ConocoPhillips has interests in 1.1 million acres in NPR-A.

The Revenue Department forecast shows the first oil from NPR-A in fiscal 2009, starting at 3,000 barrels a day, then building to almost 100,000 barrels a day by 2015.

ConocoPhillips is also the operator at West Sak, a shallow, viscous oil reservoir above the Kuparuk field. West Sak started production in 1997 at 250 barrels per day. This year’s flow is running about 9,000 bpd, with the department projecting that heavy capital spending and new technology will boost that total to 29,000 bpd in fiscal 2005 and then 80,000 bpd by 2010.

Horizontal, multi-lateral wells and regulatory approval of new wells from a drill pad on the west side of the field will help increase production, the state reported. The new drill site by itself could produce more than 30,000 bpd, ConocoPhillips reported in January.

The federal environmental impact statement for the company’s proposed NPR-A development is expected later this year.





How probable is a $6B capital investment?

Kay Cashman

Petroleum News publisher and managing editor

“I don’t know how Revenue calculated the ‘needed’ new investment, but it is a lot of new spend relative to where spending is today. I haven’t heard the companies say yet that they plan to spend all this new money, but that doesn’t mean that they won’t,” Bill Van Dyke told Petroleum News in early May when asked if he thought Alaska’s North Slope producers would make the $6 billion investment needed between fiscal years 2006-2008 to reverse Alaska’s oil production decline and meet the state’s production forecast. Van Dyke is petroleum manager at the Alaska Division of Oil and Gas.

In fiscal year 2010, 170,000 barrels per day of the 978,000 barrels projected are expected to come from new North Slope developments at Point Thomson, NPR-A and West Sak.

Van Dyke pointed out that the last three green-field developments were all prior to 2002 — Badami, Northstar and Alpine.

“So yes, the investment in fiscal years 2002 to 2005 is down in relative terms to some of the even earlier years. (There has been) lots of drilling but not a lot in the way of new facilities in the last few years,” Van Dyke said.

And the last few years represent North Slope “facility sharing at its best,” which he said is probably not allowed for in Revenue’s spending estimates. “Needed new investment may be lower relative to past spend due to facility sharing,” Van Dyke said.

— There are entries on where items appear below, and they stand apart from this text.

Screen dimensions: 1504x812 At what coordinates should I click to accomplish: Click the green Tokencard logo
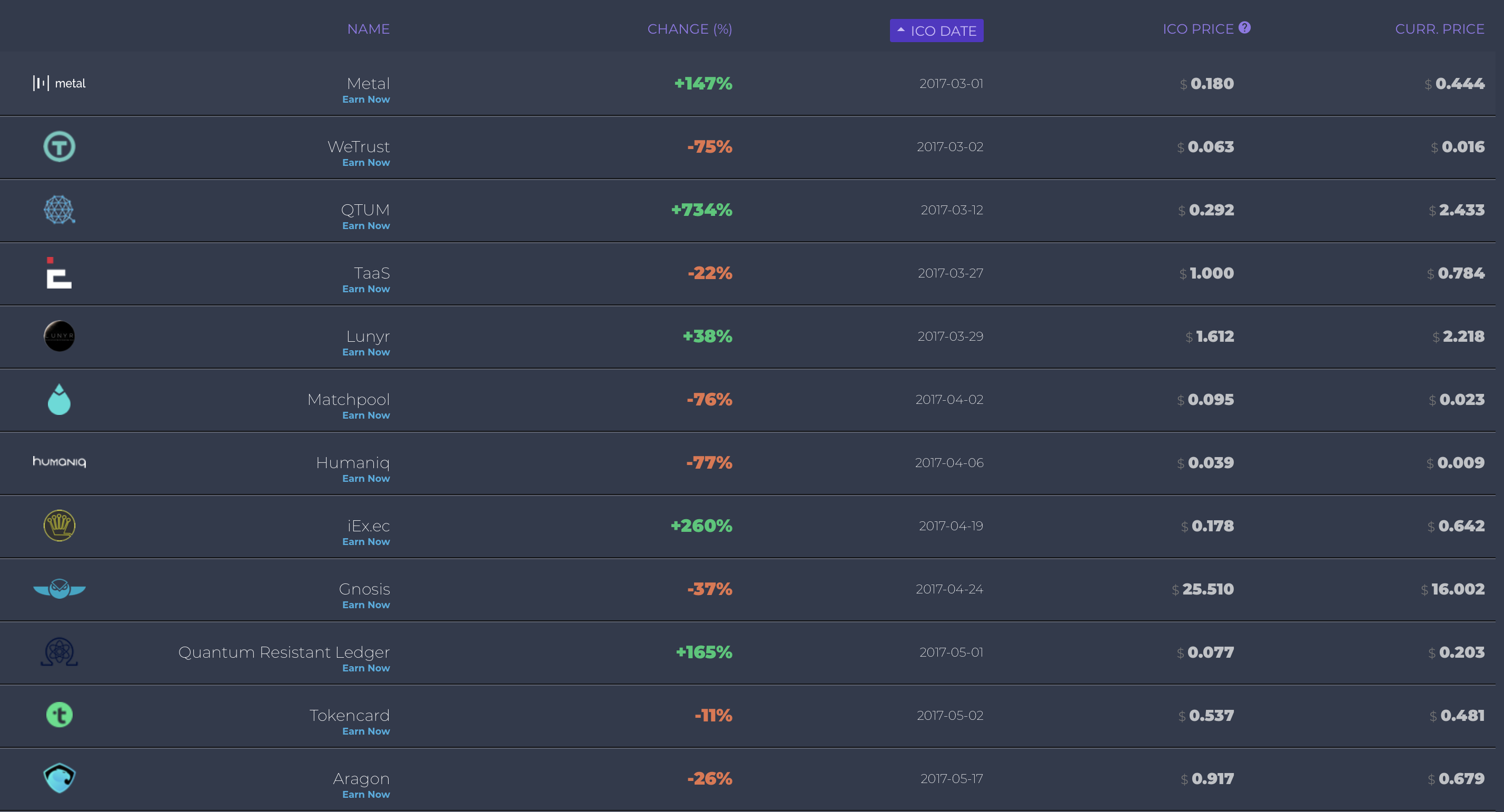coord(59,715)
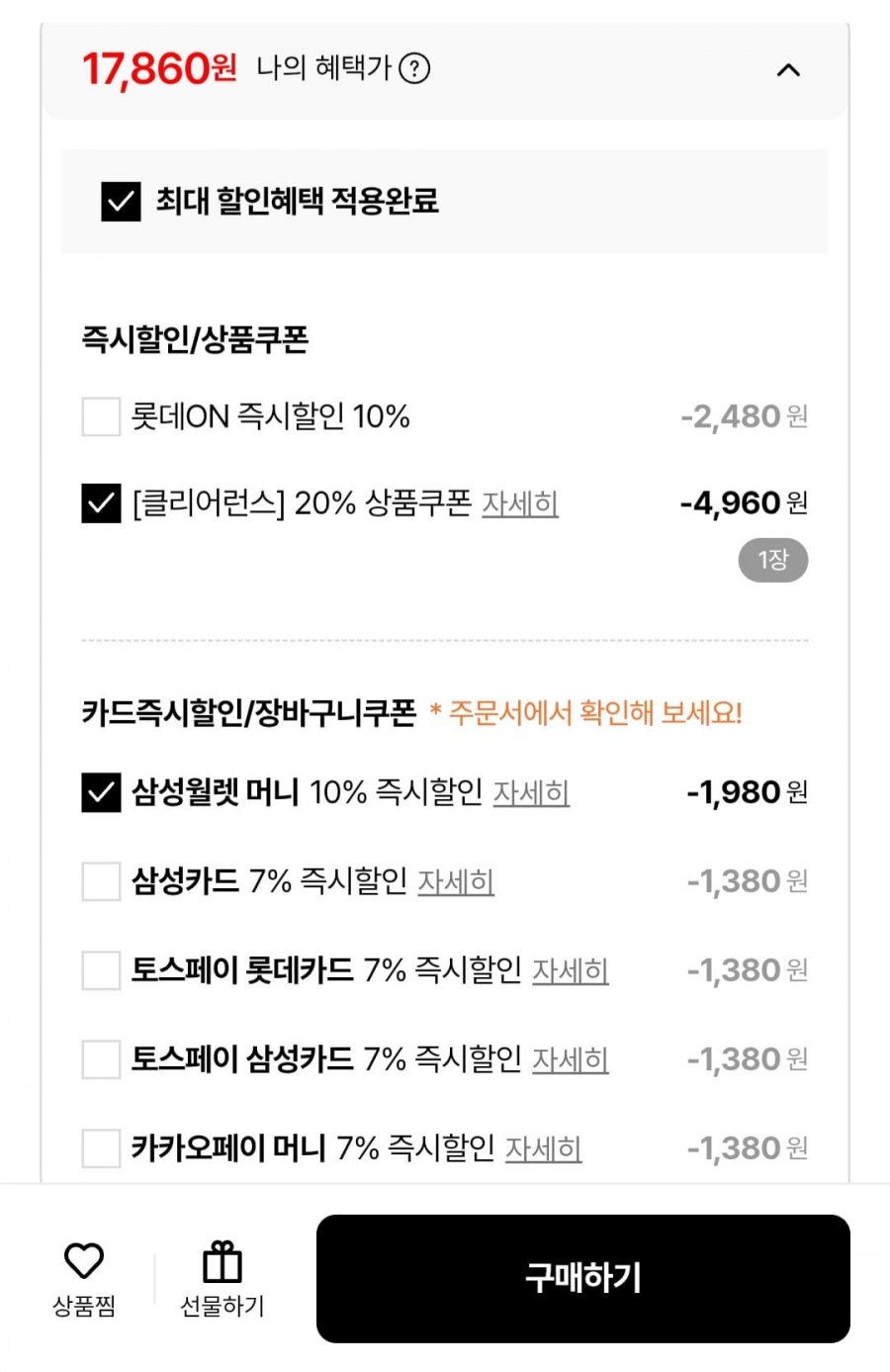Select 토스페이 삼성카드 7% 즉시할인 checkbox

click(x=101, y=1059)

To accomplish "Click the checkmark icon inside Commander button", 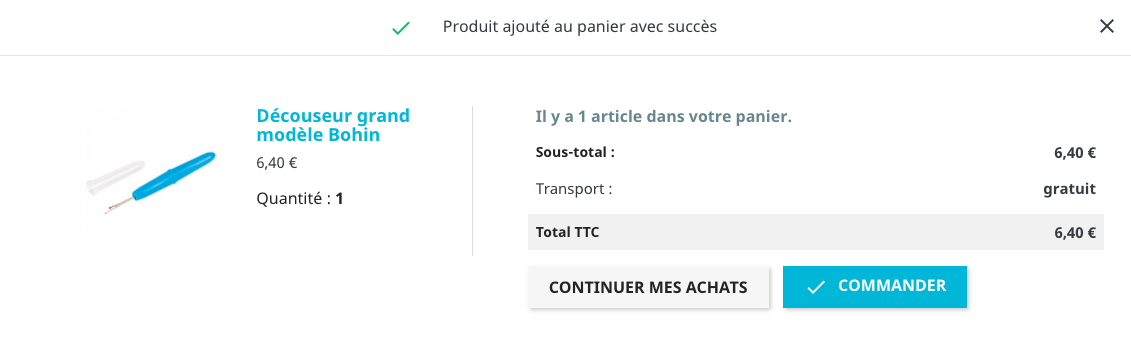I will coord(815,287).
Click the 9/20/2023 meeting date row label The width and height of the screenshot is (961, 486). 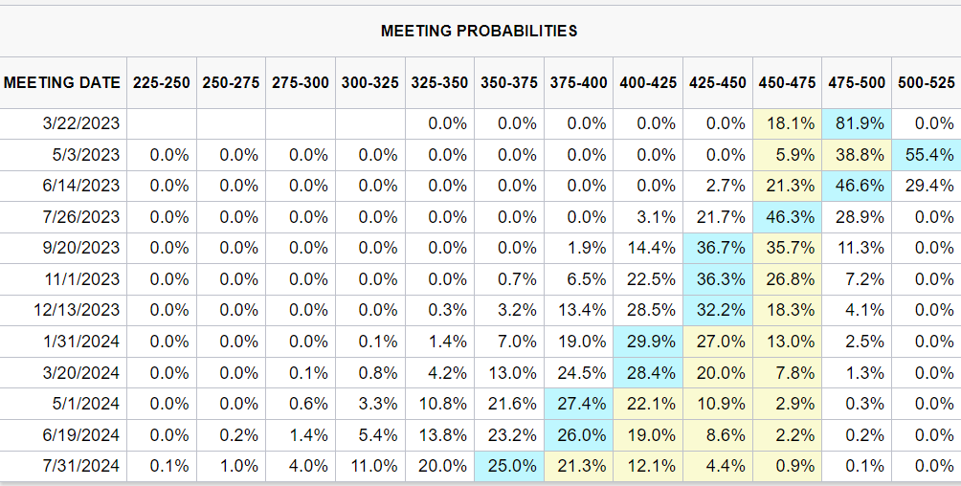tap(80, 248)
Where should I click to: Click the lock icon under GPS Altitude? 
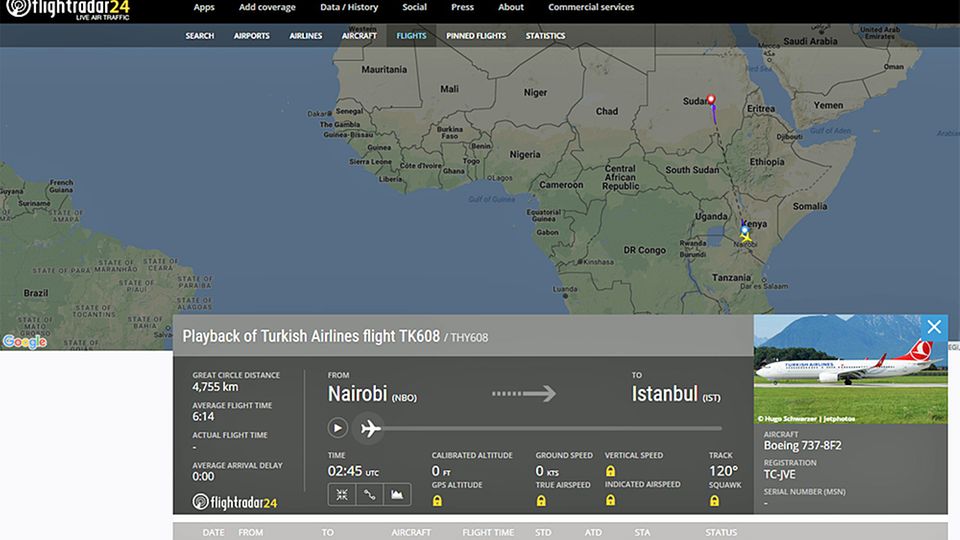[438, 500]
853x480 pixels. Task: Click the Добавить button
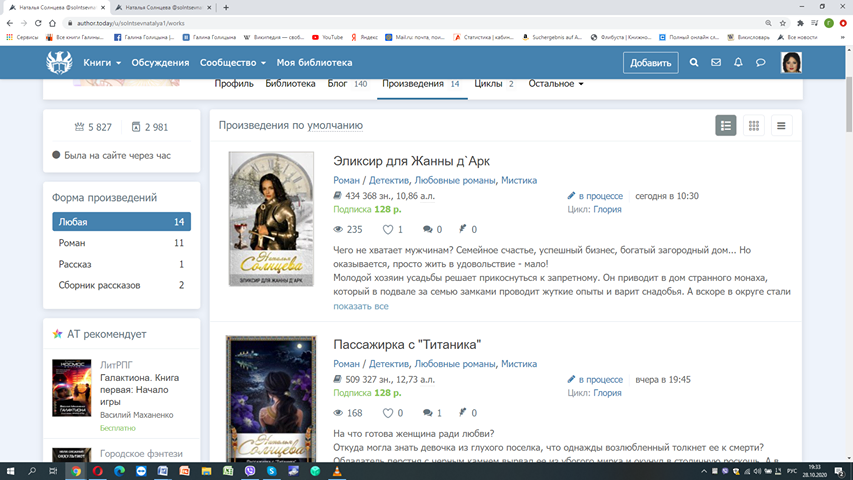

“NPR-A and the heavy oil (West Sak, Schrader Bluff and Orion) look solid so I think that extra money will be spent. Point Thomson is the wild card. Who knows what Exxon/BP/Chevron will do? If they don’t go forward at Point Thomson then the production forecast will be off by that amount. On the other hand maybe Pioneer and Kerr McGee will get some new oil on line by then to fill that void,” he said, referring to successful exploratory drilling in the last two winter drilling seasons by two new North Slope players.

“There is no absolute answer looking five or 10 years out, and yes there is some uncertainty in the forecast. That’s why it’s called a forecast. There is some chance that the actual production numbers will be lower, but likewise there is some chance that they will be higher,” Van Dyke said.